体重増加を副作用として示す薬剤は多数ありますが、ほとんどは本来の治療目的のために開発されたものです。抗うつ薬、抗精神病薬、抗躁薬、抗糖尿病薬などが挙げられます。薬剤使用を検討する際は必ず医療専門家に相談してください。

抗うつ薬(アミトリプチリン、ミルタザピン、パロキセチン)

2010年10月号の『Journal of Psychiatry』に掲載されたレビューでは、これらの抗うつ薬が体重増加リスクと関連していることが報告されています。平均体重増加量と標準偏差を分析した結果、肥満関連合併症(2型糖尿病、動脈硬化、冠動脈疾患)のリスクが高まる可能性が指摘されています。

セロトニン増強薬(SSRI)とイミプラミン

2010年3月号の『Developmental Psychobiology』の実験では、出生直後に扱われたラットは甘味への食欲が増し、体重増加が観察されました。血中セロトニン濃度を上げるSSRIは体重増加と相関があるとされています。一方、イミプラミンを投与したラットは60日間の治療で体重増加が顕著に抑制されました。

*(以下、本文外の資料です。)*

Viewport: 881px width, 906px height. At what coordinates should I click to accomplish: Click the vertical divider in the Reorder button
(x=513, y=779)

抗躁薬(リチウム、カルバマゼピン、バルプロ酸誘導体)

2010年12月号の『Primary Care Companion of the Journal of Clinical Psychiatry』で、約1万人の小児・青年を対象に調査した結果、抗躁薬を使用した群で体重増加および肥満の診断率が有意に高いことが明らかになりました。

ヒト成長ホルモン(hGH)

2011年3月号の『Journal of Clinical Endocrinology and Metabolism』では、早産児(33〜37週、33週未満)3,215人を対象にhGH投与の効果を検証しました。いずれの群でもhGH治療により顕著な体重増加が認められました。

アリピプラゾール

2011年2月号の『CNS Drugs』に掲載された3つの6週間臨床試験では、抗うつ薬の効果を高める目的で使用されたアリピプラゾールは、耐容性が良好で副作用が少なく、体重増加は最小限に抑えられました。

以上の薬剤は、体重増加を副作用として有する可能性があります。使用を検討する際は、必ず医師と相談し、リスクとベネフィットを十分に比較してください。